The protective role of endogenous nitric oxide donor (L-arginine) in cisplatin-induced nephrotoxicity: Gender related differences in rat model.

BACKGROUND: Cisplatin (CP) as a potential drug for solid tumors produces nephrotoxicity and disturbs endothelial function. CP induced nephrotoxicity may be gender related. Nitric oxide plays a pivotal role in endothelial function and L-arginine as endogenous NO donor promotes endothelial function. The role of L-arginine in CP induced nephrotoxicity model and its gender related was investigated in this study.
METHODS: Thirty three Wistar rats were randomly assigned to four groups. The groups 1 (male, n = 6) and 2 (female, n = 11) received a single dose of L-arginine (300 mg/kg, ip), and the day after, they received a single dose of CP (7 mg/kg). The group 3 (male, n = 9) and 4 (female, n = 7) were assigned to the same regimen except for saline instead of L-arginine. All animals were sacrificed one week after CP administration. The levels of blood urea nitrogen (BUN), creatinine and nitrite were measured. The kidneys were also removed for pathological investigations.
RESULTS: Five animals died. All CP treated animals lost weight. The normalized weigh loss was significantly different between male and female in CP+L-arginine treated animals (p < 0.05). BUN and creatinine were increased significantly in male treated with CP and in female treated with CP+L-arginine (p < 0.05). L-arginine reduced BUN in male (not in female) when compared with control groups (p < 0.05). The level of nitrite was increased significantly in L-arginine treated animals. Kidney tissue damage score and normalized kidney weight were greater in females treated with CP+ L-arginine than female received CP alone (p < 0.05).
CONCLUSIONS: L-arginine may protect against CP induced nephrotoxicity in male, but it promotes the induced damage in female. The exact mechanism need to be defined.

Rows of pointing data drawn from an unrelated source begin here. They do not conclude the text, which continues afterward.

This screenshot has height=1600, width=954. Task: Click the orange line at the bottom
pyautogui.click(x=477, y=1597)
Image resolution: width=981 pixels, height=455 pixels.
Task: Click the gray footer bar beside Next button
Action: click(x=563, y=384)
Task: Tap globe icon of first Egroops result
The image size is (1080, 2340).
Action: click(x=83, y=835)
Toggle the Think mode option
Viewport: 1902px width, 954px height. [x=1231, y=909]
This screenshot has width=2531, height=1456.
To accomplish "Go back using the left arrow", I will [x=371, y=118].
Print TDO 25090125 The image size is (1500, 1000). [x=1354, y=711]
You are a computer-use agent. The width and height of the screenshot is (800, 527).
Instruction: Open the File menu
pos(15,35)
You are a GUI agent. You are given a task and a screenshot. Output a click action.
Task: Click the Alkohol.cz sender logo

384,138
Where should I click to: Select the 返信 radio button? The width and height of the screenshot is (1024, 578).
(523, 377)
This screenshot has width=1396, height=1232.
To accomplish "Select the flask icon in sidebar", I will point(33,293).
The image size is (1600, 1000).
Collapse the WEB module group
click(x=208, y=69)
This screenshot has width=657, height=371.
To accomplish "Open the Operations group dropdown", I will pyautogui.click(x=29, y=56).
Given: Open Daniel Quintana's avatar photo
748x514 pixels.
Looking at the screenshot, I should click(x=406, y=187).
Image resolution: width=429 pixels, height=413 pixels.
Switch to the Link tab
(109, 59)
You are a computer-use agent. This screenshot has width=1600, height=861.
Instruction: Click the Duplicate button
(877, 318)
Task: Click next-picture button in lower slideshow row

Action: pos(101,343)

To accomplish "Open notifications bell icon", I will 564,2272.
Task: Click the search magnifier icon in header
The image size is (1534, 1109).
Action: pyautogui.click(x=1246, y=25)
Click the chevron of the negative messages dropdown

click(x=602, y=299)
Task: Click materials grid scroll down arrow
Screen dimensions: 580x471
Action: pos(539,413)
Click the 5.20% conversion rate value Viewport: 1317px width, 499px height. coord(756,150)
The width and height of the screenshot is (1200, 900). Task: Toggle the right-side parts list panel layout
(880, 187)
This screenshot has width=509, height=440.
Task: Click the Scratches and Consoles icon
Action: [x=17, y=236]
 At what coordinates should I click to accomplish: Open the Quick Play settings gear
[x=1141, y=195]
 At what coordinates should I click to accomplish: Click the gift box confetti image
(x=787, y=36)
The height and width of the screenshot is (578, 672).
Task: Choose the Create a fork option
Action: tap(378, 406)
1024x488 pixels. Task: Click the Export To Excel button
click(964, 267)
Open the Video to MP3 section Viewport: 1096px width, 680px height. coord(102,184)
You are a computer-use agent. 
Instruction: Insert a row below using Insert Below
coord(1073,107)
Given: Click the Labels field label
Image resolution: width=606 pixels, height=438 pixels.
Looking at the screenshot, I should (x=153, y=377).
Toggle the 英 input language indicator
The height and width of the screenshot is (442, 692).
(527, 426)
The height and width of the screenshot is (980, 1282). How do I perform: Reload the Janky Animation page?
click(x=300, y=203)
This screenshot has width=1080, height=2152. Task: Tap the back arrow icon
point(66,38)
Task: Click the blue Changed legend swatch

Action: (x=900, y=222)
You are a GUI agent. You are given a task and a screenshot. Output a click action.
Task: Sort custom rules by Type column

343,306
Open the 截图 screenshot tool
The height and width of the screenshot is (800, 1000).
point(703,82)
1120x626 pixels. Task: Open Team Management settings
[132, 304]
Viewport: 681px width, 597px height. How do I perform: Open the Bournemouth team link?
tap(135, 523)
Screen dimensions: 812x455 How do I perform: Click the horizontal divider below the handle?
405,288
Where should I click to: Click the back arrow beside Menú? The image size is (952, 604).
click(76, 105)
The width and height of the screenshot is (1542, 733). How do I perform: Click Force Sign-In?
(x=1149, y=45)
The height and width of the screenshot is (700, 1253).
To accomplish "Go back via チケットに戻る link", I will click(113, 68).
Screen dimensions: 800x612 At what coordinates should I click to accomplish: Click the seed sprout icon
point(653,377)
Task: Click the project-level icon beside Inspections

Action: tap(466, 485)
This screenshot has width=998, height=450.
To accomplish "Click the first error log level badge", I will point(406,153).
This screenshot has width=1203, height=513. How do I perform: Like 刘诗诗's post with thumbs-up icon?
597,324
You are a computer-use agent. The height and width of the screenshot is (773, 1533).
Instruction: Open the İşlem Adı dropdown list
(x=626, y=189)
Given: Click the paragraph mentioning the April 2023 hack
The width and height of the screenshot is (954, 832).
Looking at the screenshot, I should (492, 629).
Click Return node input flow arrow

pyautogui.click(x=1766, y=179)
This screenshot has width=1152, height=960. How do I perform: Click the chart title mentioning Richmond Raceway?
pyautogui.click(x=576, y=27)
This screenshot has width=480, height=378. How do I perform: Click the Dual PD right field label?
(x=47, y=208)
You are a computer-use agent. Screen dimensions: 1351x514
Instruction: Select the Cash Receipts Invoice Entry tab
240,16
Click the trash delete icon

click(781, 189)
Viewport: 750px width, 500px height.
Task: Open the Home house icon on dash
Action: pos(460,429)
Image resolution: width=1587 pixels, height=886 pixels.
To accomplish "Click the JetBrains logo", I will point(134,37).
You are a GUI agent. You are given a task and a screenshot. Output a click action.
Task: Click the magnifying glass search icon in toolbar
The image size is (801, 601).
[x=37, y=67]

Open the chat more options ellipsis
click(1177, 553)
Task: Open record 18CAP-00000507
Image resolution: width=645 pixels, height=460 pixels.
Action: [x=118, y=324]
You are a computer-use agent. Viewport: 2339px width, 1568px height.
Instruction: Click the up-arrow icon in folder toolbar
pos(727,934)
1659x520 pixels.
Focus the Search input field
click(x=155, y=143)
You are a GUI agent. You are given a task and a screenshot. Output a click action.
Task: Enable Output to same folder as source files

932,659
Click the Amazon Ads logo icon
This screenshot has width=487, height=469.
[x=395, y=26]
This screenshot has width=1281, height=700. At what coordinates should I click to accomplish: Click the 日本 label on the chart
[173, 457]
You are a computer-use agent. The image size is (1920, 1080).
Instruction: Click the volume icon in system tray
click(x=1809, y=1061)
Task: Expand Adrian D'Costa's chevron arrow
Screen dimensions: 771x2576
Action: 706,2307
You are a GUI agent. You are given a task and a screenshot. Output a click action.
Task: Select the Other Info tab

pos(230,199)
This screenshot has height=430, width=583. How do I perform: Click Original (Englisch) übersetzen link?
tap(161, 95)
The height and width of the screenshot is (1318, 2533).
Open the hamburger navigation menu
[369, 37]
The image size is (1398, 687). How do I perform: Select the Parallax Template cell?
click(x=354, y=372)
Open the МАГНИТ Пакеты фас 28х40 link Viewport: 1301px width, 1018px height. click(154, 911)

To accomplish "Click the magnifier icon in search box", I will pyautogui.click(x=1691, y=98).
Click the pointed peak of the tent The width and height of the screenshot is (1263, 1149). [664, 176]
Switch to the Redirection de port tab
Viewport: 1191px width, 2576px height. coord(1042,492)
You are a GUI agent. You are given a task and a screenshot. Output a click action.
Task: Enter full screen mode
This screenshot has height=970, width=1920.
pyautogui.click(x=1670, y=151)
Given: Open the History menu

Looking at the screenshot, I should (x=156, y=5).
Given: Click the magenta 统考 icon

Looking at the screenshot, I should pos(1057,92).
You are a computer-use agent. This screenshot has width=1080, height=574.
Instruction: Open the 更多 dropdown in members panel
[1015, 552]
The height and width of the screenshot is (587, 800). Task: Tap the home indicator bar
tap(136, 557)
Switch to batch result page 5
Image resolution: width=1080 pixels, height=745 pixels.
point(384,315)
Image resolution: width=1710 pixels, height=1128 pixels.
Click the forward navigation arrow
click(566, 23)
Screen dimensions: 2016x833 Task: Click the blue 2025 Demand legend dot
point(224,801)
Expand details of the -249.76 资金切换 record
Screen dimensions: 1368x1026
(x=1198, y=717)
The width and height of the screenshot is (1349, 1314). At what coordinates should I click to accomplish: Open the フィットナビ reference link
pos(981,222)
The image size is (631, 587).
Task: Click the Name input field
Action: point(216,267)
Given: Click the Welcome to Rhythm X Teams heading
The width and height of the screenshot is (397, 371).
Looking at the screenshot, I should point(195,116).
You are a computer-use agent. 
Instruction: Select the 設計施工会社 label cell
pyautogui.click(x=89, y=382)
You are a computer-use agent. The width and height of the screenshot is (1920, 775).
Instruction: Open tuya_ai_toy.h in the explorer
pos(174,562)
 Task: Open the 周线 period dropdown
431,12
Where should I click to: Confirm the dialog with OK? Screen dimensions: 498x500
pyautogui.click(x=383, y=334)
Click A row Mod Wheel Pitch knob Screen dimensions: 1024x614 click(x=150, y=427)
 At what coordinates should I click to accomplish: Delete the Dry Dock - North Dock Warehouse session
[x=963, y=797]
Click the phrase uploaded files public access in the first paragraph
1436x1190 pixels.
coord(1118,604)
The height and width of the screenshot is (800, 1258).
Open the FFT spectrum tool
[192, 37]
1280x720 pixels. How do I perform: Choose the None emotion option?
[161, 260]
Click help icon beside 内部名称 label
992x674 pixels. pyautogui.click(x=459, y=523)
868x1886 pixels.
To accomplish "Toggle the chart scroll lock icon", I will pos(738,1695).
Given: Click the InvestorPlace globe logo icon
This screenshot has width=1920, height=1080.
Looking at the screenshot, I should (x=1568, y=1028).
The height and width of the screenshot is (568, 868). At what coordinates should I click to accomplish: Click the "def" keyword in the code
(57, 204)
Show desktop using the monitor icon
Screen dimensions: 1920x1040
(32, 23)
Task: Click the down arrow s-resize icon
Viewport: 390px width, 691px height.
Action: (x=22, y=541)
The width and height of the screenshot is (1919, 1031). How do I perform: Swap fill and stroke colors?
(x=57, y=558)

Nitric oxide has been well demonstrated to play a pivotal role in endothelial function,1–5 and there is some evidence that release of NO could be gender related.6–8 Cisplatin (CP) as an antitumor drug is accompanied by side effects such as nephrotoxcity910 and endothelial injury.11–13 Therefore, NO is involved in CP induced nephrotoxicity.1415 L-arginine is the main precursor of NO in vascular endothelium, and it was reported that L-arginine administration has preventive role to protect the kidney against CP nephrotoxicity,16 but the role of gender is not well known. Women have a lower risk of chronic renal disease development than men,17–22 and female animals are more resistant to ischemic acute renal failure than male animals.23 NO acts as a strong vasodilator in kidney circulation24 and the female sex hormones promote NO production.7 There is a possibility that the preventive role of L-arginine could be gender related,25 particularly in CP induced nephrotoxicity. Accordingly, this study was designed to investigate the protective role of L-arginine against CP induced nephrotoxicity in male and female rat models.

Methods

Animals

Eighteen adult female (weight: 162.0 ± 4.1 g) and 15 male (weight: 184.4 ± 7.2 g) Wistar rats (Animal Centre, Ahvaz University of Medical Sciences, Ahvaz, Iran) were used for this research. The rats were housed at a temperature of 23–25°C. Rats had free access to water and rat chow. The rats were acclimatized to this diet for at least 1 week prior to experiment. The experimental procedures were approved in advance by the Isfahan University Medical Sciences Ethics Committee.

Experimental protocol

Wistar rats were randomly assigned to four groups. The groups 1 (male, n = 6) and 2 (female, n = 11) received a single dose of L-arginine (300 mg/kg, ip) and the day after, they received a single dose of CP (7 mg/kg). The group 3 (male, n = 9) and 4 (female, n = 7) were assigned to the same regimen except for saline instead of L- arginine. All animals were sacrificed one week after CP administration. The levels of blood urea nitrogen (BUN), creatinine (Cr), and nitrite were measured. CP [cis-Diammineplatinum (II) dichloride, code P4394] was purchased from Sigma (Germany). Blood samples were obtained from each animal before and 7 days after CP administration. The animals’ body weight was recorded daily. At the end of the experiment, the kidney was removed and weighted rapidly for histopathological investigations.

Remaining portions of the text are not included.